The Founding Document—President Trump has consistently made the argument that children born in the United States to undocumented immigrant parents are not American citizens. There is a ‘slight’ problem with the President’s reading of “The Constitution” and that would be the 14th Amendment, which says: “All persons born or naturalized in the United States, and subject to the jurisdiction thereof, are citizens of the United States and of the state wherein they reside.” One consequence of interpreting or ignoring the 14th Amendment is that it betrays who we are as a country: a country of immigrants and a beacon of compassion and hope for the “tired, poor, and huddled masses yearning to breathe free.” The Prime Minister of Ireland, Mr. Enda Kenny, said it best this past Saint Patrick’s day with President Trump at his side: “Saint Patrick was an immigrant, patron saint of Ireland and for many people around the globe he’s also a symbol of, indeed the patron of, immigrants…Ireland came to America because…we believed in the shelter of America, in the compassion of America, in the opportunity of America.” To misread the words of the 14th Amendment so that it divides naturally born Americans not only weakens our country but also demeans its legacy and the people who built it.
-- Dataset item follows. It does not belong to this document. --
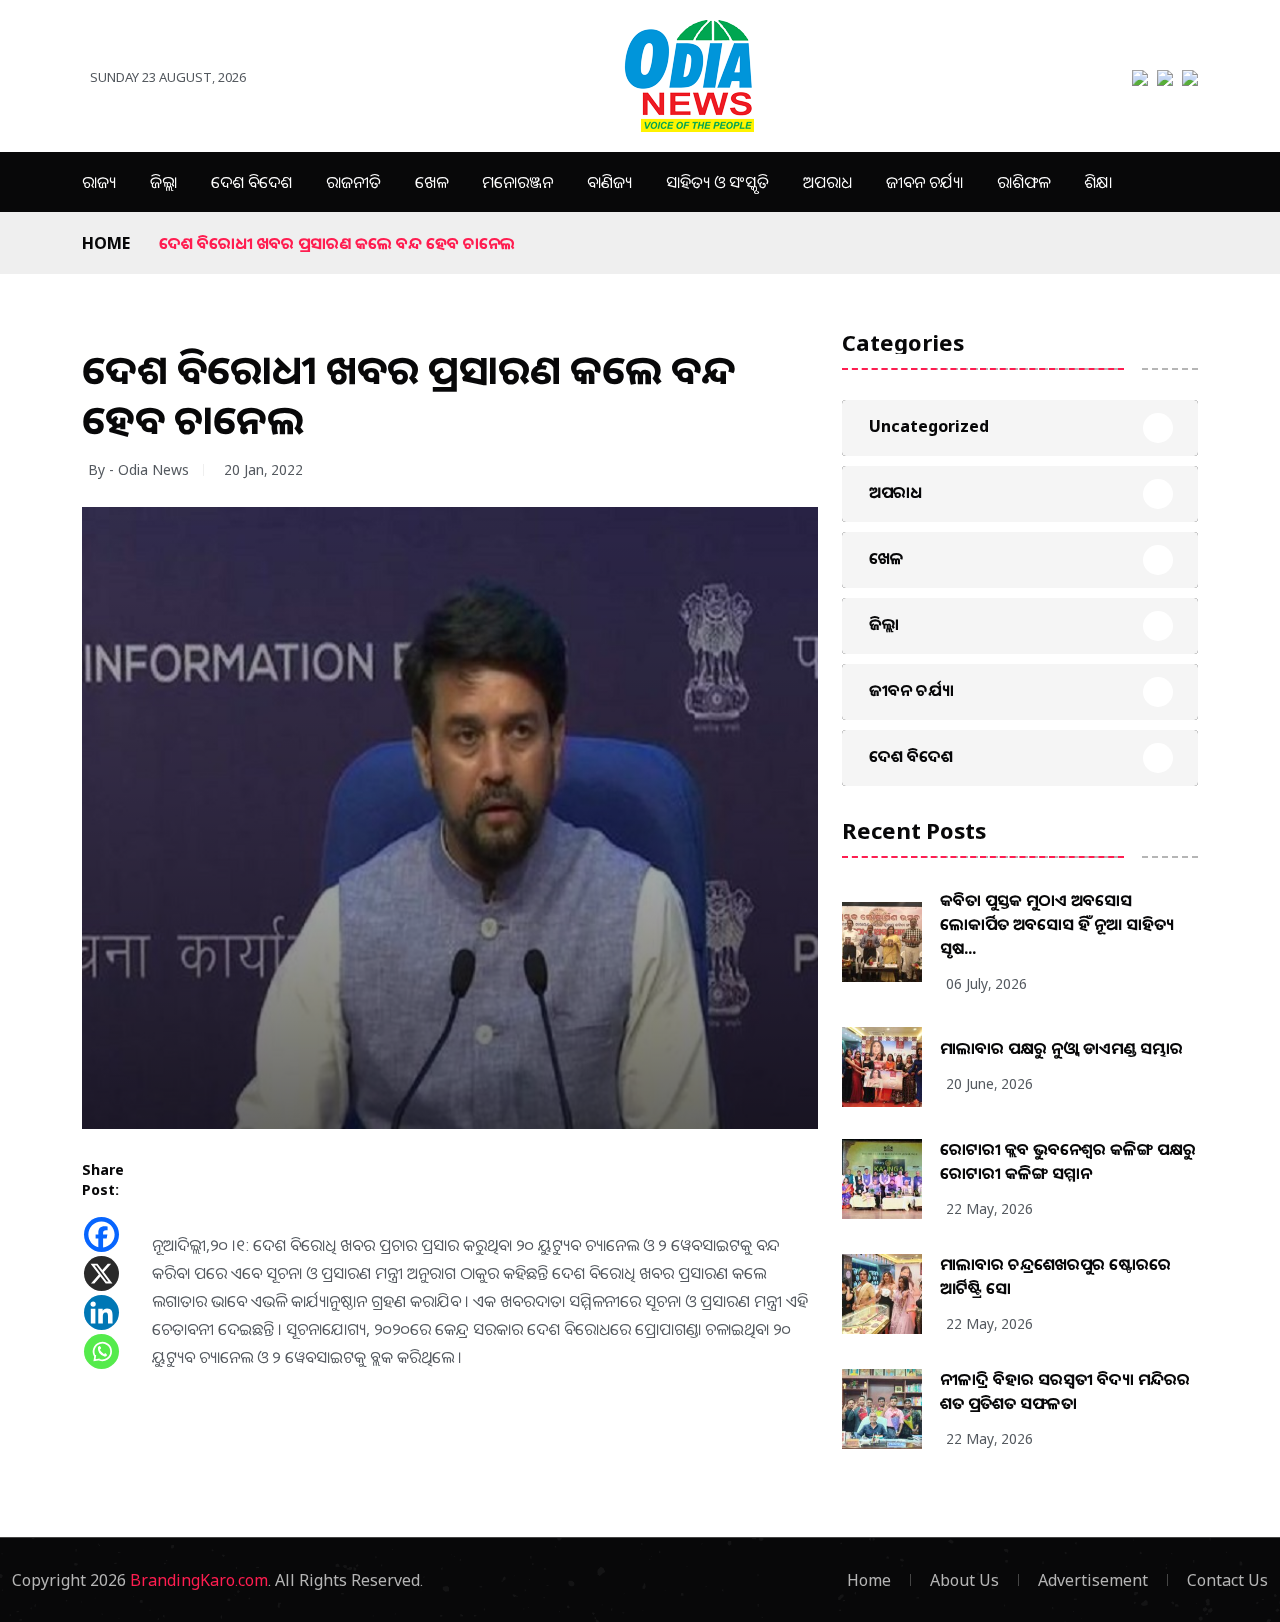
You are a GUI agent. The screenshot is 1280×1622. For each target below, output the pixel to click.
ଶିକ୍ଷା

When we disrespect others because we misread the books that we believe define who we think we are as a people, we are at least ten to twelve chapters deep into our own “Paradise Lost.” If we misread and do not take the time to carefully reflect upon the great books and documents that we use to “order society,” our policy choices will seemingly appear to be always stuck between Scylla and Charybdis. America has successfully navigated its way through history, as Mr. Kenny reminded us, by following its own beacon of hope and compassion. It’s time that we not only follow that beacon again but also use its light to reread the blueprints of how and why our ship was built.